Софи наморщила брови.

— Значит, мы очень богатые?

— Потому что мы снимаем в этом доме первый этаж? — улыбнулась Эмитист. — Нет. Мы совсем не богатые. Просто… у нас есть кое-какие деньги.

Большие деньги, благодаря отличной деловой хватке ее тети. А потом и ее собственной. Люди, которые знали, что Эмитист единственная наследница своей тети, ожидали, что теперь, когда она встанет у руля, состояние быстро улетучится. Только немногие доверенные лица знали, что тетушка подготовила ее к управлению своими многочисленными активами и что Эмитист обладает в этом деле не меньшими талантами. Своей способностью находить удачные возможности для вложения денег, которых не видели другие, она в значительной степени была обязана тому, что отказывалась разделять общую точку зрения, признаваемую всем мужским финансовым миром.

— Мне просто хотелось, — объяснила она любопытному ребенку, — чтобы в этой поездке у вас с мамой было все самое лучшее.

— А где мама?

— Сегодня она не очень хорошо себя чувствует. Я сказала ей, чтобы она оставалась в постели.

Софи погрустнела.

— Сегодня она не пойдет с нами. Но месье Ле Брюн обещал показать нам много всего интересного.
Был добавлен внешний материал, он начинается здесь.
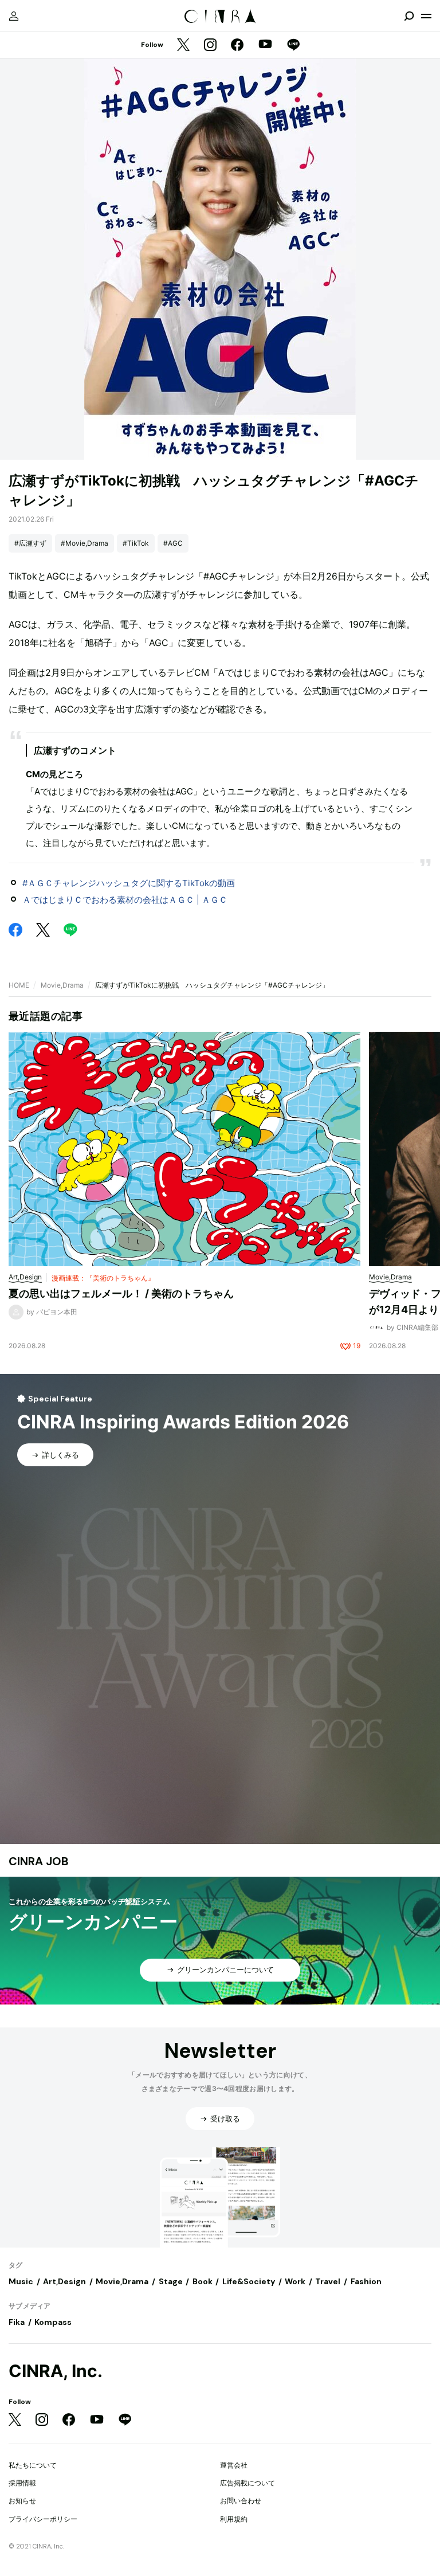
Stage (171, 2281)
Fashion (366, 2281)
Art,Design (64, 2281)
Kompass (53, 2322)
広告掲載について (247, 2483)
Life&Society (248, 2281)
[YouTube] (265, 45)
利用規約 (233, 2519)
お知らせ (22, 2500)
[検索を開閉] (409, 16)
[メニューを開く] (426, 16)
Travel (327, 2281)
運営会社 (233, 2465)
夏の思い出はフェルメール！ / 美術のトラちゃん (121, 1293)
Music (21, 2281)
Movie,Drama (62, 985)
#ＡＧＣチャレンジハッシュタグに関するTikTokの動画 (128, 883)
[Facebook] (237, 45)
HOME (19, 985)
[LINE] (293, 45)
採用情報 (22, 2483)
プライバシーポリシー (43, 2519)
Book (202, 2281)
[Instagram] (210, 45)
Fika (17, 2322)
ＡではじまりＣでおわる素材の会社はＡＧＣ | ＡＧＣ (124, 899)
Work (295, 2281)
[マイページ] (13, 16)
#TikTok (136, 543)
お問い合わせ (240, 2500)
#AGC (173, 543)
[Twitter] (183, 45)
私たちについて (33, 2465)
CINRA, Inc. (56, 2371)
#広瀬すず (30, 543)
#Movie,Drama (84, 543)
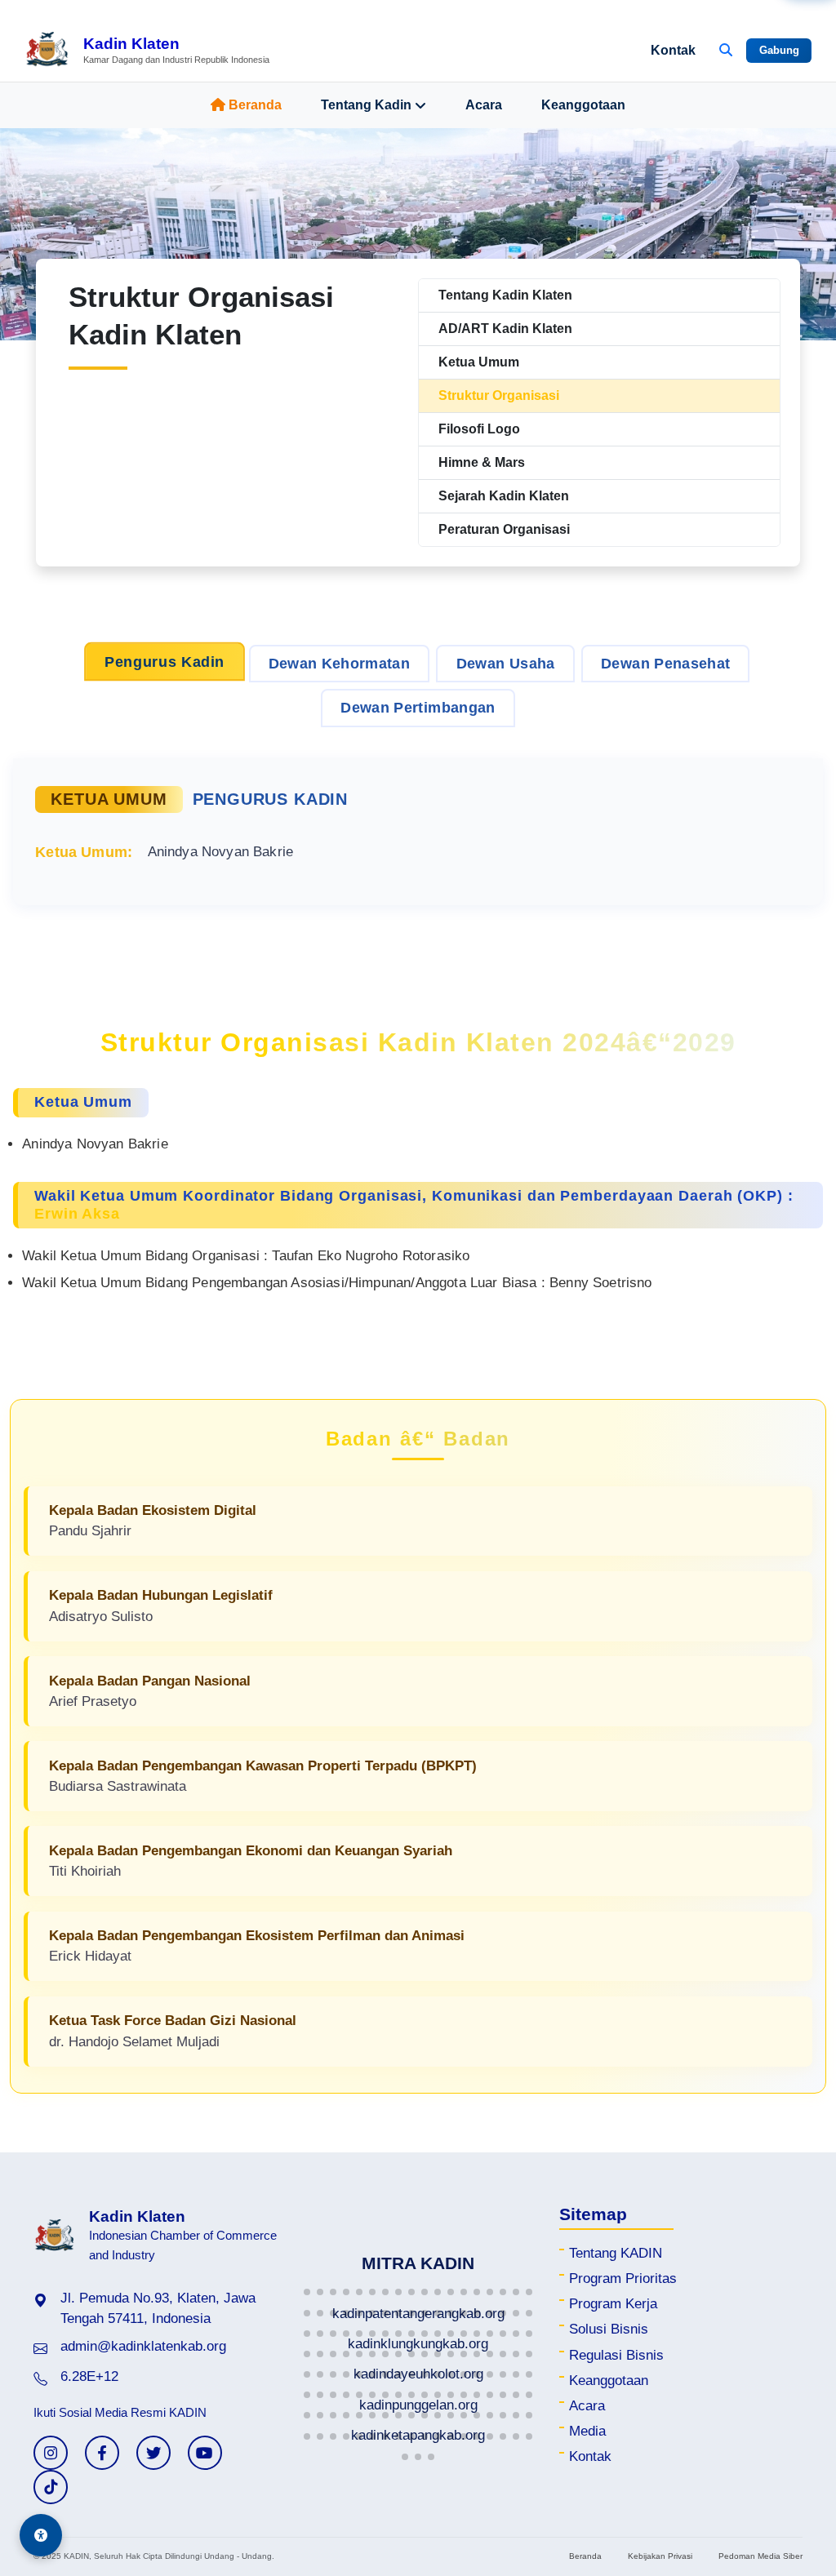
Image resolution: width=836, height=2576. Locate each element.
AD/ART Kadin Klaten (505, 328)
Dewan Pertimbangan (417, 708)
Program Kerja (613, 2304)
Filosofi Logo (479, 429)
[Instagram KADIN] (50, 2453)
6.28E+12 (89, 2376)
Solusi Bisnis (608, 2329)
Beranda (255, 105)
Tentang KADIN (615, 2253)
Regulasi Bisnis (616, 2355)
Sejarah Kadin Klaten (503, 496)
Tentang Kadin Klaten (505, 295)
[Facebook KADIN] (102, 2453)
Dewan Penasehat (665, 663)
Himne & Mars (481, 462)
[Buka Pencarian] (725, 50)
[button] (307, 2292)
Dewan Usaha (505, 663)
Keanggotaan (583, 105)
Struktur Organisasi (498, 395)
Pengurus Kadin (164, 661)
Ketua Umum (478, 362)
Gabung (779, 50)
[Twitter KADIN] (153, 2453)
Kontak (673, 50)
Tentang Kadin (366, 105)
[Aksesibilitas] (41, 2535)
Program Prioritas (623, 2278)
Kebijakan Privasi (660, 2556)
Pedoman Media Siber (760, 2556)
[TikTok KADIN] (50, 2487)
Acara (483, 105)
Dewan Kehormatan (340, 663)
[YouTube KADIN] (205, 2453)
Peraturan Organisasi (504, 529)
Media (587, 2431)
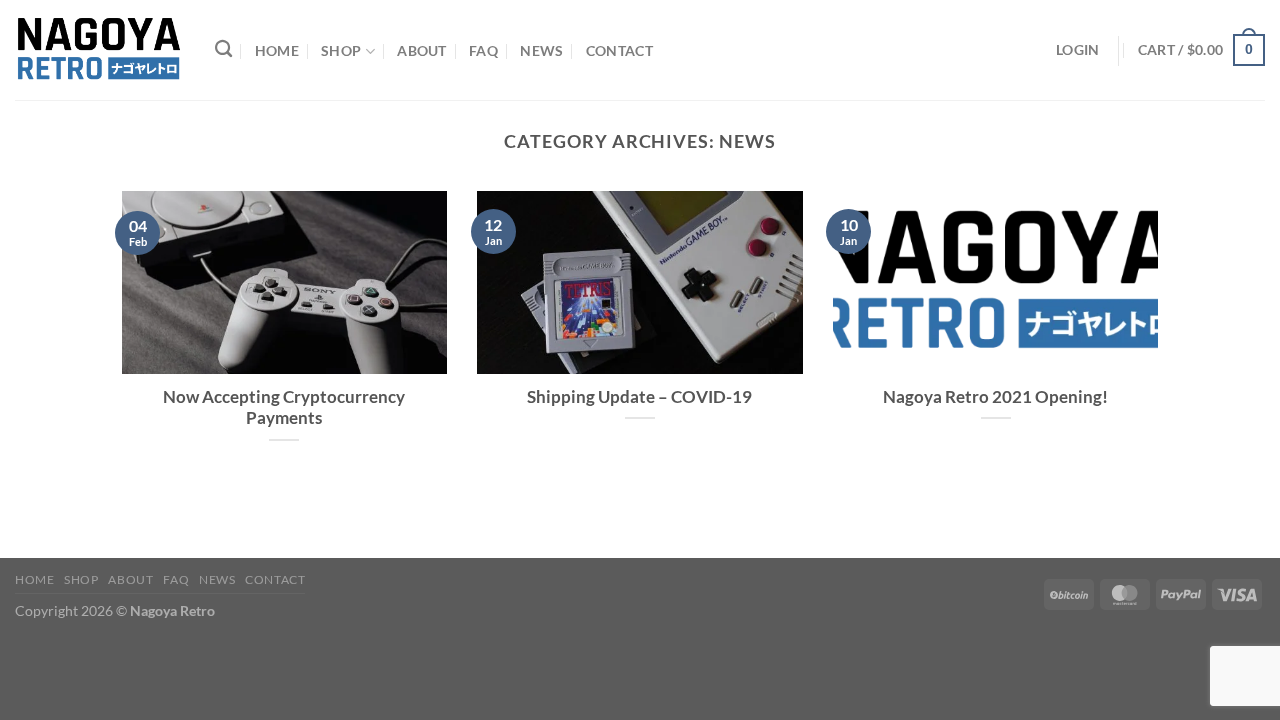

— И мамочка ничего этого не увидит? Мне так хотелось, чтобы она пошла с нами…

— Да, и мне тоже, — с чувством ответила Эмитист. Провести целый день, осматривая достопримечательности с месье Ле Брюном без успокаивающего присутствия Финеллы, игравшей между ними роль буфера… Это могло закончиться ссорой. — Но ты ведь сможешь рассказать ей обо всем, когда мы вернемся домой. А возможно, даже купить маленький подарок, чтобы порадовать ее.

Личико Софи просветлело.

— Обезьянку. Я только что видела, как мимо прошел человек с обезьянкой, одетой в красную курточку и колпачок.

— Нет, милая крошка. Не думаю, что твоя мама обрадуется, если ты подаришь ей обезьянку.

Софи выглядела озадаченной:

— Да, наверное. Она… любит все спокойное, верно?

— Да. — Это была чистая правда. Софи обладала гораздо большей склонностью к приключениям, чем ее мать. Эмитист не удивилась бы, узнав, что девочка унаследовала эту черту от своего безрассудного отца, хотя внешне представляла собой точную уменьшенную копию матери с ее светло-каштановыми волосами и мягкими дымчато-голубыми глазами.

— Тогда мы купим ей картину. Ей ведь это понравится, правда? Здесь есть лавки, где продают картины?

— Уверена, что есть. — Париж и вправду кишел художниками. Они проникали в рестораны и возбуждали в людях мечты…

Эмитист встряхнулась. Нейтан вовсе не собирался возбуждать ее мечты. Она сама совершила глупую ошибку, с наслаждением вспоминая перед сном то чувство, которое испытала, когда он подошел и попросил разрешения написать ее портрет. А потом представила себе все другие способы, которыми могла бы заставить его раскаиваться в том, что он променял ее на ту женщину с лошадиным лицом только потому, что у ее отца было место в парламенте, а не скромный сельский приход. В мечтах Эмитист Нейтан падал перед ней на колени, молил о прощении и клялся в том, что совершил ужасную ошибку. Что долгие годы он нес наказание за то, что так жестоко разбил ей сердце. И что лишь ее поцелуй может избавить его от мучений…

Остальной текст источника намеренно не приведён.